1月18日(金曜日)に、MAGA(Make America Great Again=アメリカに再び光栄を)の帽子を被った白人の少年達が、リンカーン記念堂で高齢者の先住民男性に野次を飛ばした。
「アメリカに再び光栄を!」と野次を飛ばし、威嚇し、人種差別的な言葉で嘲笑した。
ドナルド・トランプ大統領のアメリカでは日常茶飯事、いやもしかしたらそれよりも頻繁に起こる出来事。
しかし今回は動画という名の証拠があった。この動画の中に、「このような出来事が実際に起こったという証拠がない」というのは問題になったのだろうか。いや、問題にならなかった。
とにかく重要なのが、その出来事が起こったという事と動画があるという事。
動画の中身よりも動画そのものの存在の方がより強く印象に残った。


 

最初に拡散された2つの動画

 

この動画には、部族のドラムを叩く先住民男性が、透き通った肌と寒さで赤くなった唇の少年の前に立っているのが映されていた。少年はMAGA帽子を被っていて、男性に対して容赦なく、かつ不可解な笑みを浮かべていた。
彼の周りの少年達は分散していろんな事をしていた。ドラムに合わせて踊ったり、互いに対してそしてiPhoneに対して変顔をしたり・・・。そして徐々に周りで起こっている事に飽き始めた。
だけどすぐに動画の重要な部分が、笑みを浮かべる少年とドラムを叩く男性という事になった。何かの感情の虜になっているようだが、一体何なのだろうか?

 

20秒、そして30秒が経過。未だに少年はその不可解な笑みを浮かべていた。
どのようにしてこの奇妙な感情が高まった状態になったのだろうか。この短い動画だけでは、知るのは不可能なのだ。

 

動画内容に具体的な証拠がないのにも関わらずネットで拡散されたこの動画は、存在自体が人種差別的な嫌がらせの証拠とされた。そのため、少年は怒りと 嫌悪感の対象となった。女優のデボラ・メッシングはツイッターで「彼が私の息子だったら私は恥ずかしくてゾッとすると思う」とも発言した。

 

もう一つの動画も拡散された。ドラムを叩いていたネイサン・フィリップスとのインタビュー動画だ。この出来事が起きる少し後に撮影されたものだ。

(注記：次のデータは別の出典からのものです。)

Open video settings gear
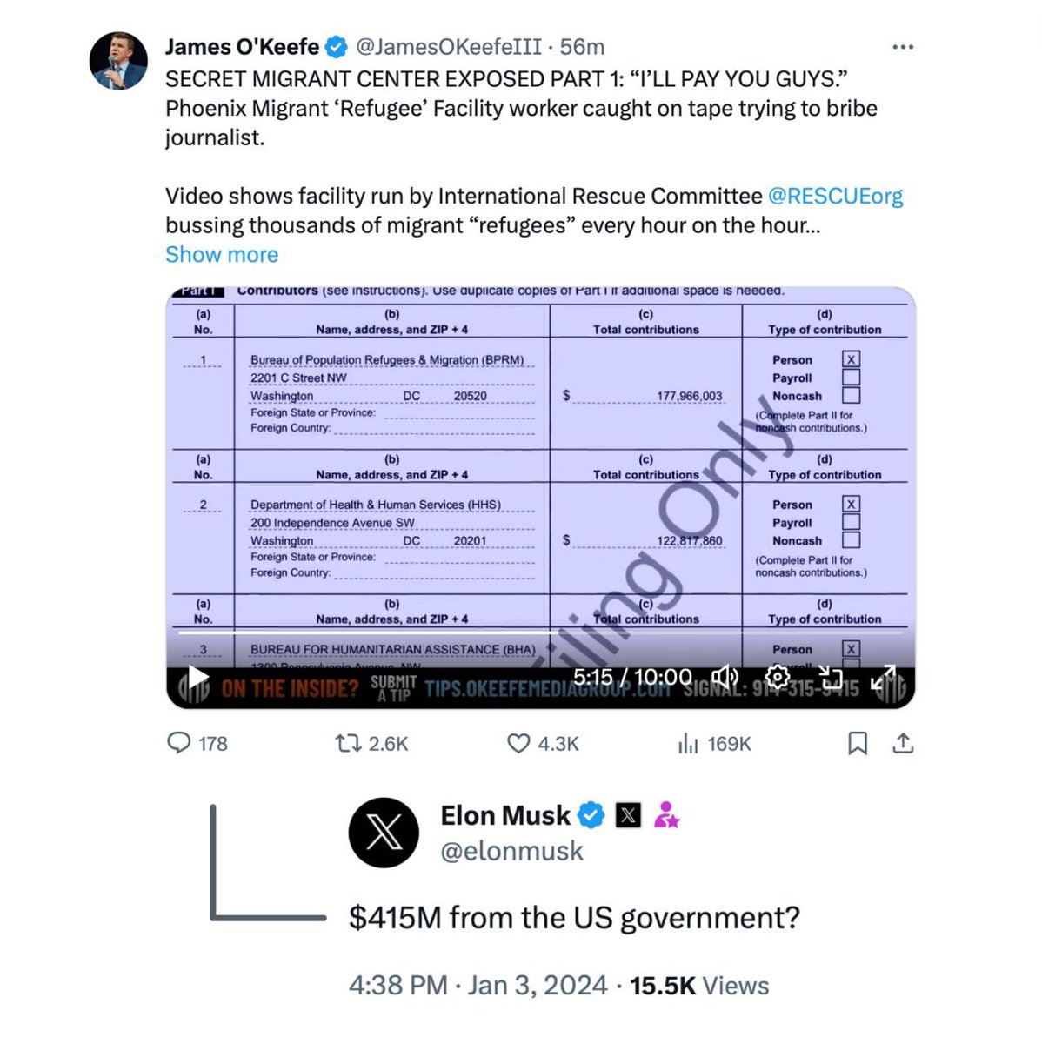Viewport: 1042px width, 1044px height. [x=777, y=677]
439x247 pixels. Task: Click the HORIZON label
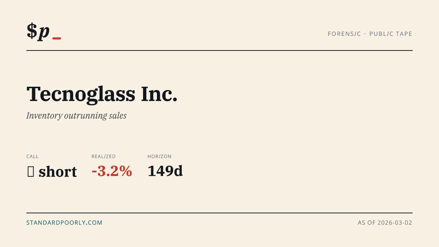[x=160, y=156]
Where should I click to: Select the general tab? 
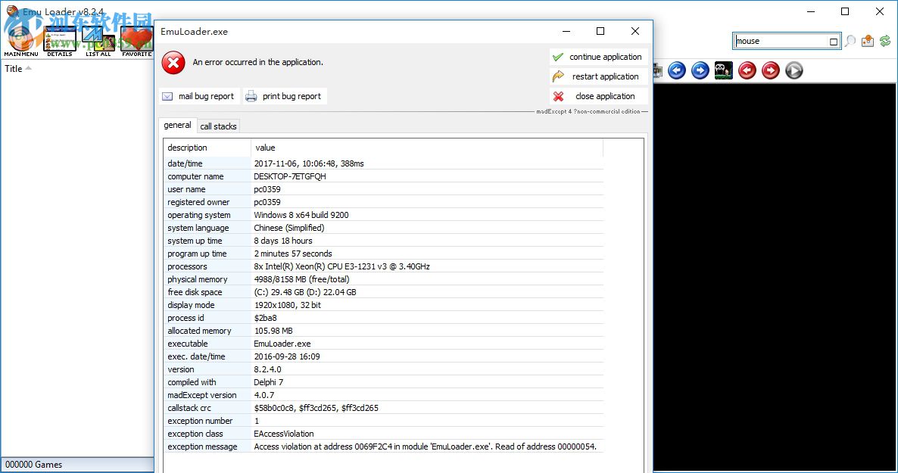point(177,125)
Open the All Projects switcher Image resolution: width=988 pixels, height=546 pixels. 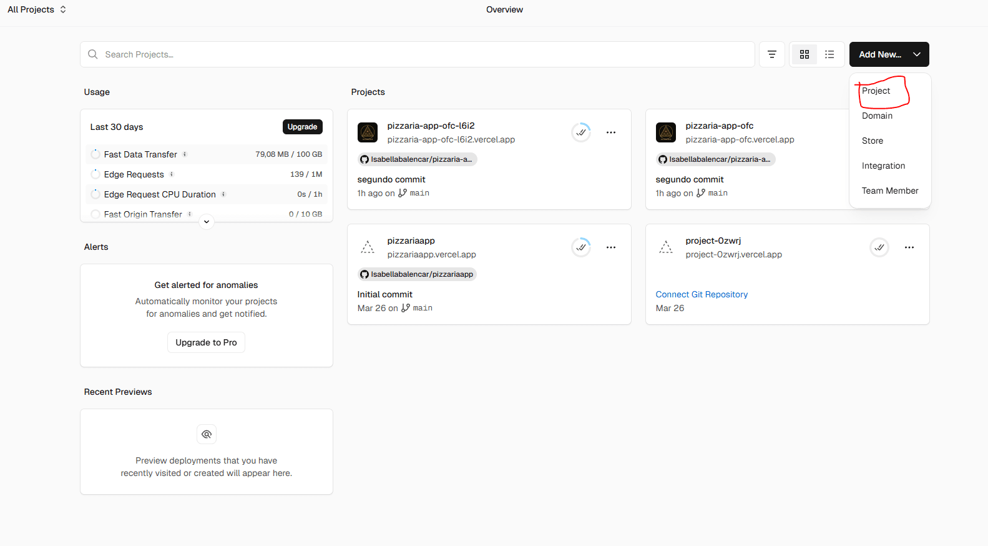[x=37, y=9]
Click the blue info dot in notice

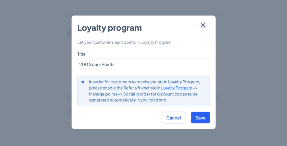click(x=83, y=82)
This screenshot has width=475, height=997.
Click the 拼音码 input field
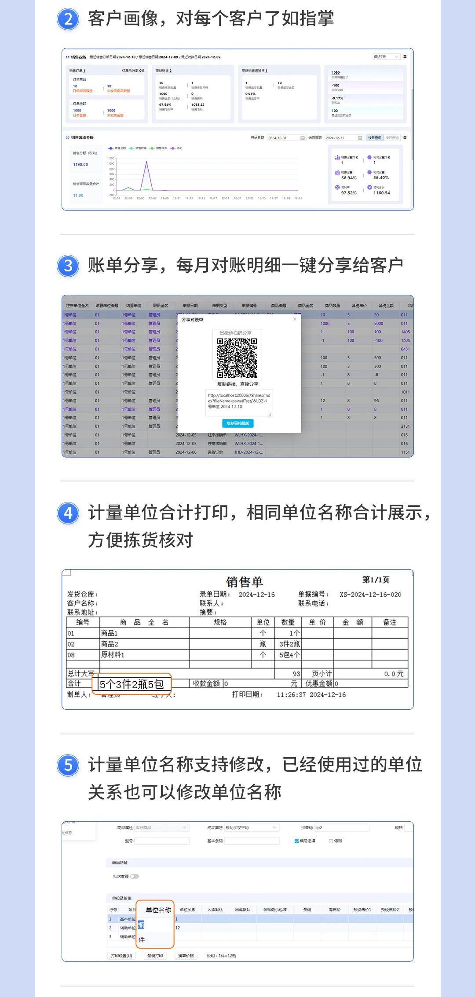pos(341,827)
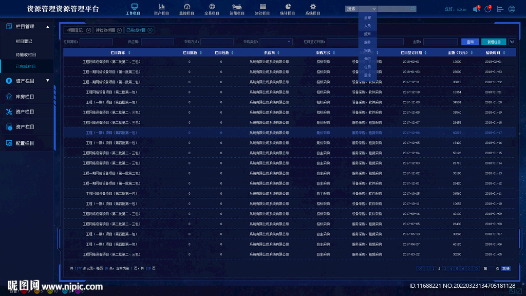The image size is (526, 296).
Task: Expand the 资产栏目 sidebar group with arrow
Action: click(x=48, y=81)
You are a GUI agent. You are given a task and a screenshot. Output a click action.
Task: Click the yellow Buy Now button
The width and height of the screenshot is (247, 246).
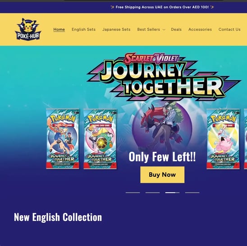click(162, 175)
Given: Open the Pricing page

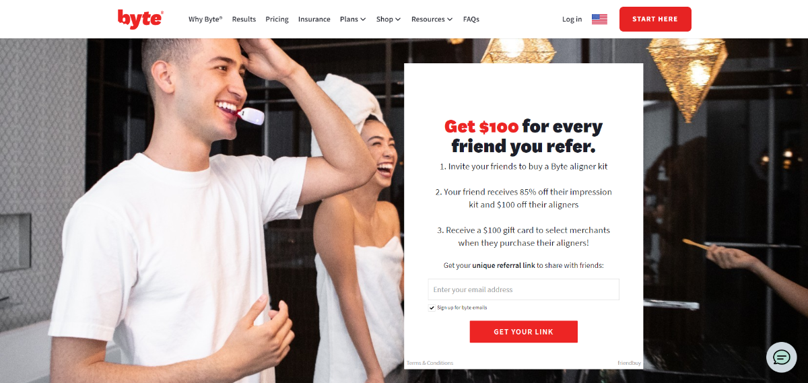Looking at the screenshot, I should click(x=277, y=20).
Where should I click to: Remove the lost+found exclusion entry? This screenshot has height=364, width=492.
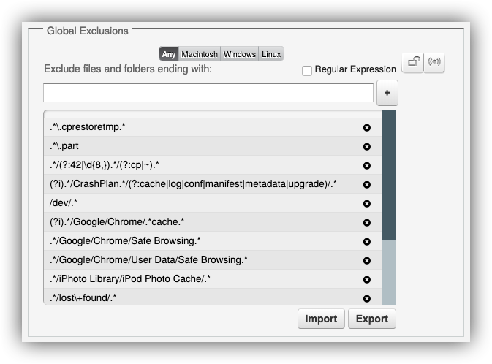point(367,298)
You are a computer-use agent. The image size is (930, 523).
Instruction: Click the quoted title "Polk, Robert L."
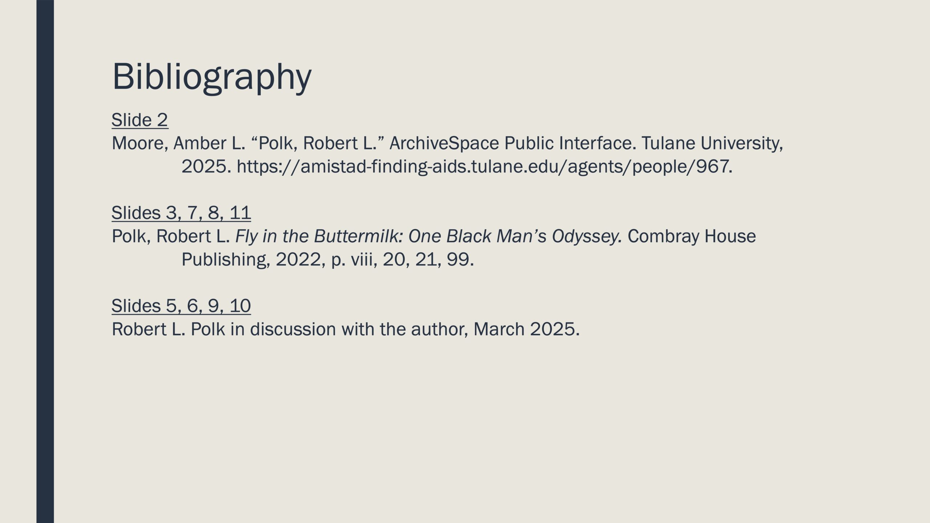tap(318, 143)
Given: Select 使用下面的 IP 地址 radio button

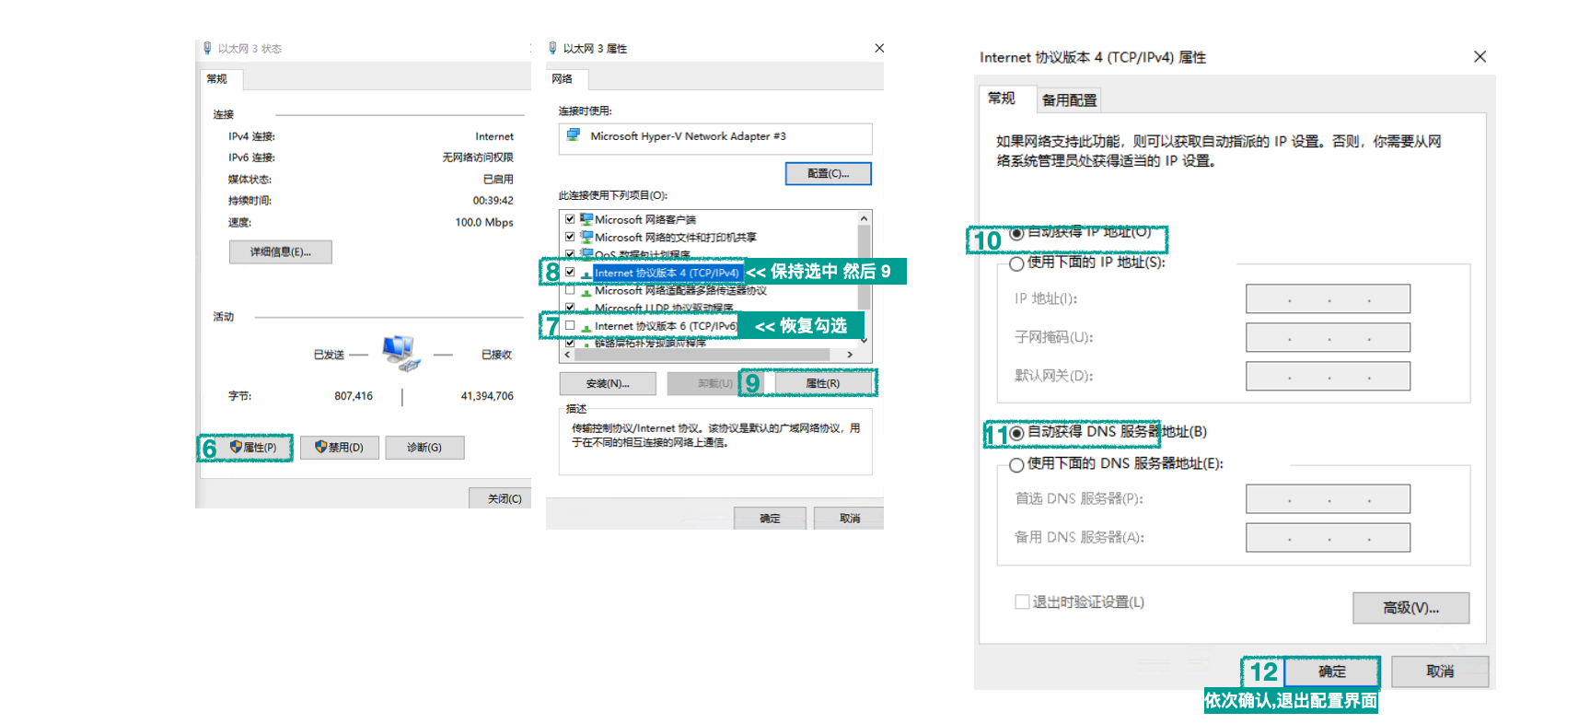Looking at the screenshot, I should (1016, 263).
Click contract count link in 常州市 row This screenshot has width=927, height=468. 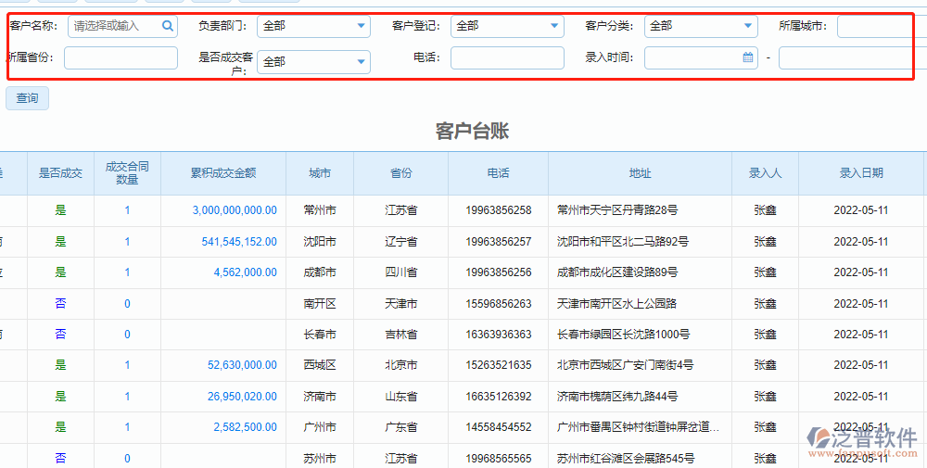coord(127,210)
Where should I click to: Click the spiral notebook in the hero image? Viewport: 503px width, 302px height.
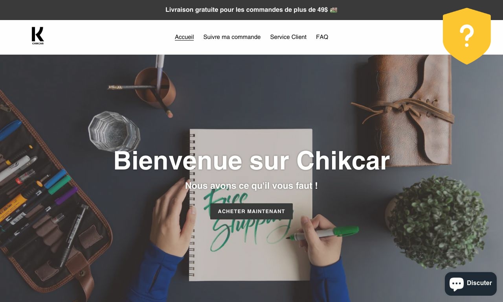click(251, 205)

動画は何か訴えかけるような見慣れたものだった。疲れ果てたロドニー・キングがロサンゼルス暴動の最中で「仲良く出来ないものか?仲良くしよう?」と聞いている場面や(1967年に起こった)ペンタゴンでのデモで美しいヒッピーの少年が憲兵の銃の銃身に花を詰める場面を彷彿とさせた。

 

リンカーン記念堂で太陽が天井を照らすマジックアワー(日没前)の時間帯に、フィリップスは夕陽の光を背景に立ち、目から涙を拭いながら何が起きたか話していた。少年達、政府、国について言及していた。
彼の声は柔らかいものの、不安定だった。そしてこう話し始めた。

 

「俺が歌っていたら、彼らが『壁を作れ、壁を作れ』と話しているのが聞こえた。これは先住民の土地であり、壁を作るべきではないんだ。壁を作った事はないんだ。牢獄なんてものもなかった。いつも年寄りの面倒を見たし、子供達の面倒も見た。善悪の区別も教えた。あの若者達が国をよくするために情熱を注いでくれたいいのにな。例えば腹が減っている者を助けるとか」

 

彼の発言は感動させるものだったし、先程起きた酷い出来事に関しての説明だった。
「彼らが『壁を作れ、壁を作れ』と話しているのが聞こえた」

国が失くした魂へ思いを馳せるものだった。また、フィリップス氏が応じた一連のインタビューの中で一番初めのもので、マスコミよりも上手く何が起きたか伝えたのだ。彼の立場を表明したインタビューは包括的で、マスコミは彼に対して恩人ぶった優しい態度で接したため、彼の矛盾する証言に直接突っ込みを入れる者はいなかった。